ModSecurity in Cloud Web Hosting
ModSecurity is provided with all cloud web hosting
web servers, so if you opt to host your Internet sites with our firm, they'll be resistant to a wide array of attacks. The firewall is enabled by default for all domains and subdomains, so there'll be nothing you shall have to do on your end. You will be able to stop ModSecurity for any site if needed, or to switch on a detection mode, so that all activity will be recorded, but the firewall shall not take any real action. You shall be able to view detailed logs from your Hepsia CP including the IP where the attack came from, what the attacker planned to do and how ModSecurity addressed the threat. Since we take the security of our customers' websites seriously, we use a selection of commercial rules which we get from one of the top firms that maintain such rules. Our administrators also add custom rules to make certain that your Internet sites will be shielded from as many risks as possible.
ModSecurity in Semi-dedicated Servers
Any web program which you install in your new semi-dedicated server
account shall be protected by ModSecurity since the firewall is included with all our hosting solutions and is turned on by default for any domain and subdomain which you add or create using your Hepsia hosting Control Panel. You will be able to manage ModSecurity via a dedicated section in Hepsia where not only could you activate or deactivate it completely, but you could also switch on a passive mode, so the firewall will not block anything, but it shall still keep an archive of potential attacks. This requires only a mouse click and you will be able to see the logs regardless if ModSecurity is in active or passive mode through the same section - what the attack was and where it originated from, how it was dealt with, and so on. The firewall employs 2 sets of rules on our machines - a commercial one which we get from a third-party web security firm and a custom one which our administrators update personally in order to respond to newly discovered threats as quickly as possible.
ModSecurity in VPS Servers
Safety is vital to us, so we set up ModSecurity on all VPS servers
that are provided with the Hepsia Control Panel by default. The firewall can be managed via a dedicated section within Hepsia and is turned on automatically when you add a new domain or create a subdomain, so you'll not have to do anything personally. You shall also be able to deactivate it or turn on the so-called detection mode, so it'll maintain a log of potential attacks which you can later analyze, but shall not prevent them. The logs in both passive and active modes include information regarding the kind of the attack and how it was stopped, what IP it came from and other useful data which might help you to tighten the security of your Internet sites by updating them or blocking IPs, as an example. On top of the commercial rules we get for ModSecurity from a third-party security enterprise, we also employ our own rules since occasionally we find specific attacks which are not yet present in the commercial pack. This way, we could boost the protection of your Virtual private server instantly instead of waiting for a certified update.

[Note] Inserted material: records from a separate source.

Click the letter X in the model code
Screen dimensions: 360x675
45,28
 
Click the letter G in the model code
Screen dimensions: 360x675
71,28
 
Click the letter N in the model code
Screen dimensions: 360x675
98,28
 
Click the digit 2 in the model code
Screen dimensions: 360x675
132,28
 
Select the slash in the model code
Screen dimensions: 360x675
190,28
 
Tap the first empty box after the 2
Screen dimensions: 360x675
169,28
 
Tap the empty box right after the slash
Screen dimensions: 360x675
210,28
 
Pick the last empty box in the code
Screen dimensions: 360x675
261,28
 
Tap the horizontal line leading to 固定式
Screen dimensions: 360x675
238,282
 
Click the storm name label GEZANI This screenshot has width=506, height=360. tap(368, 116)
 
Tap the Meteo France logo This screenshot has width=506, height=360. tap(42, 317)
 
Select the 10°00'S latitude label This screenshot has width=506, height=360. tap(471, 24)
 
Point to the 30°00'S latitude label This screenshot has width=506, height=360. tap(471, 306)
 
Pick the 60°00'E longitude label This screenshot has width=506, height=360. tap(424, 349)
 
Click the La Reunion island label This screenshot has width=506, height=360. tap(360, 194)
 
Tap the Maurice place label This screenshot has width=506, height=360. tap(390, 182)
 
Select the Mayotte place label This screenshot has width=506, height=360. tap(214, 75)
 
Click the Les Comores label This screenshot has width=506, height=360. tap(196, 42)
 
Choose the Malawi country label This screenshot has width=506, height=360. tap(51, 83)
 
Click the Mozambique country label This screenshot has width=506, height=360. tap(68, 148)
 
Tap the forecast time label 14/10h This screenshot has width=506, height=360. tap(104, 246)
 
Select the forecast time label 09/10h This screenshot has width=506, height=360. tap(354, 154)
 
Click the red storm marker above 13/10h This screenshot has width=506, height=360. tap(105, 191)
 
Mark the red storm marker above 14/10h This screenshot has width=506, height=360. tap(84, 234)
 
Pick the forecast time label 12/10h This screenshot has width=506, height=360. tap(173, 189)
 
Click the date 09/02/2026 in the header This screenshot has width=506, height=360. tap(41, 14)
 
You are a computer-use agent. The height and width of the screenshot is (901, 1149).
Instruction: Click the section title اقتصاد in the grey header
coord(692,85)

ModSecurity in Dedicated Servers
ModSecurity is provided as standard with all dedicated servers
that are set up with the Hepsia CP and is set to “Active” automatically for any domain you host or subdomain which you create on the hosting server. In case that a web application does not function correctly, you can either turn off the firewall or set it to work in passive mode. The second means that ModSecurity will maintain a log of any possible attack that could occur, but shall not take any action to prevent it. The logs created in active or passive mode shall present you with more details about the exact file which was attacked, the type of the attack and the IP it originated from, and so forth. This information will permit you to determine what actions you can take to improve the safety of your sites, including blocking IPs or performing script and plugin updates. The ModSecurity rules that we employ are updated frequently with a commercial package from a third-party security company we work with, but occasionally our administrators add their own rules too in the event that they discover a new potential threat.